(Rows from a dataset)
************

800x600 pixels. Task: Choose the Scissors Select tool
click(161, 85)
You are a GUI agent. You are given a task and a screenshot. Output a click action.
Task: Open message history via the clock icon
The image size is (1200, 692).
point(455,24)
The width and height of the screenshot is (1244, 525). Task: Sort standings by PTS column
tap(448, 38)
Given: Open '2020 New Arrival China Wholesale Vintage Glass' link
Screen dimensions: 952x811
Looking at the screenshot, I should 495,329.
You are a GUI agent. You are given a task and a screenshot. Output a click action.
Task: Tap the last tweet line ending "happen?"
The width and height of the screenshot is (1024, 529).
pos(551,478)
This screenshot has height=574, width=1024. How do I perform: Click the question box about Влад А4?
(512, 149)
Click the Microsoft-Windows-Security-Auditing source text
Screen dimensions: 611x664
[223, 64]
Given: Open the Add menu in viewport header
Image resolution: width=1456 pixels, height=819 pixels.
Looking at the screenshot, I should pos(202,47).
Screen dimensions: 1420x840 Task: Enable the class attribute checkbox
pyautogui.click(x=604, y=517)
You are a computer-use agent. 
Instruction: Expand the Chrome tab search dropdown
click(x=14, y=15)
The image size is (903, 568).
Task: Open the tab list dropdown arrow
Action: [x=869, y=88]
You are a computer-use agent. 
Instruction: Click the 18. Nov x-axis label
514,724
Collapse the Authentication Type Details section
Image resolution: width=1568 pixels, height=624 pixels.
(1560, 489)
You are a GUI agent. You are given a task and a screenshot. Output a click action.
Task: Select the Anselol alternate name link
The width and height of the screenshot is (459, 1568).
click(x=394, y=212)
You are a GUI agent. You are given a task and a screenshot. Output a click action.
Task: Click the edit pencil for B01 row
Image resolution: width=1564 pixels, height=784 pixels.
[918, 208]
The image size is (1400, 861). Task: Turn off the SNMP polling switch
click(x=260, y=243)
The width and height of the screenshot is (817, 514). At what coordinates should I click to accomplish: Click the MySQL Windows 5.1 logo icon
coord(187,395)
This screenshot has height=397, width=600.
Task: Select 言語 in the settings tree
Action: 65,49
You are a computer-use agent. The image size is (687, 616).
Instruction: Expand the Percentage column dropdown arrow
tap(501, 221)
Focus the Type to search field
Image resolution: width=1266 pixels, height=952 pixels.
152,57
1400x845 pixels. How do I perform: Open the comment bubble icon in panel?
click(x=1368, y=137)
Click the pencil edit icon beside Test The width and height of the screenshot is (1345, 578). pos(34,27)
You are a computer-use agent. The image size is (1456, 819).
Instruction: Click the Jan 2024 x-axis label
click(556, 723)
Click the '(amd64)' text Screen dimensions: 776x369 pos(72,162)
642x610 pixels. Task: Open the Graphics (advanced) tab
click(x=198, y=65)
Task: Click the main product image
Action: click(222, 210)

************

Give every line of the material above as a numbered list, skipping any blank lines.

1. 800x600 pixels. Task: Choose the Scissors Select tool
2. click(161, 85)
3. You are a GUI agent. You are given a task and a screenshot. Output a click action.
4. Task: Open message history via the clock icon
5. The image size is (1200, 692).
6. point(455,24)
7. The width and height of the screenshot is (1244, 525). Task: Sort standings by PTS column
8. tap(448, 38)
9. Given: Open '2020 New Arrival China Wholesale Vintage Glass' link
10. Screen dimensions: 952x811
11. Looking at the screenshot, I should 495,329.
12. You are a GUI agent. You are given a task and a screenshot. Output a click action.
13. Task: Tap the last tweet line ending "happen?"
14. The width and height of the screenshot is (1024, 529).
15. pos(551,478)
16. This screenshot has height=574, width=1024. How do I perform: Click the question box about Влад А4?
17. (512, 149)
18. Click the Microsoft-Windows-Security-Auditing source text
19. Screen dimensions: 611x664
20. [223, 64]
21. Given: Open the Add menu in viewport header
22. Image resolution: width=1456 pixels, height=819 pixels.
23. Looking at the screenshot, I should pos(202,47).
24. Screen dimensions: 1420x840 Task: Enable the class attribute checkbox
25. pyautogui.click(x=604, y=517)
26. You are a computer-use agent. 
27. Instruction: Expand the Chrome tab search dropdown
28. click(x=14, y=15)
29. The image size is (903, 568).
30. Task: Open the tab list dropdown arrow
31. Action: [x=869, y=88]
32. You are a computer-use agent. 
33. Instruction: Click the 18. Nov x-axis label
34. 514,724
35. Collapse the Authentication Type Details section
36. Image resolution: width=1568 pixels, height=624 pixels.
37. (1560, 489)
38. You are a GUI agent. You are given a task and a screenshot. Output a click action.
39. Task: Select the Anselol alternate name link
40. The width and height of the screenshot is (459, 1568).
41. click(x=394, y=212)
42. You are a GUI agent. You are given a task and a screenshot. Output a click action.
43. Task: Click the edit pencil for B01 row
44. Image resolution: width=1564 pixels, height=784 pixels.
45. [918, 208]
46. The image size is (1400, 861). Task: Turn off the SNMP polling switch
47. click(x=260, y=243)
48. The width and height of the screenshot is (817, 514). At what coordinates should I click to accomplish: Click the MySQL Windows 5.1 logo icon
49. coord(187,395)
50. This screenshot has height=397, width=600.
51. Task: Select 言語 in the settings tree
52. Action: 65,49
53. You are a computer-use agent. The image size is (687, 616).
54. Instruction: Expand the Percentage column dropdown arrow
55. tap(501, 221)
56. Focus the Type to search field
57. Image resolution: width=1266 pixels, height=952 pixels.
58. 152,57
59. 1400x845 pixels. How do I perform: Open the comment bubble icon in panel?
60. click(x=1368, y=137)
61. Click the pencil edit icon beside Test The width and height of the screenshot is (1345, 578). pos(34,27)
62. You are a computer-use agent. The image size is (1456, 819).
63. Instruction: Click the Jan 2024 x-axis label
64. click(556, 723)
65. Click the '(amd64)' text Screen dimensions: 776x369 pos(72,162)
66. 642x610 pixels. Task: Open the Graphics (advanced) tab
67. click(x=198, y=65)
68. Task: Click the main product image
69. Action: click(222, 210)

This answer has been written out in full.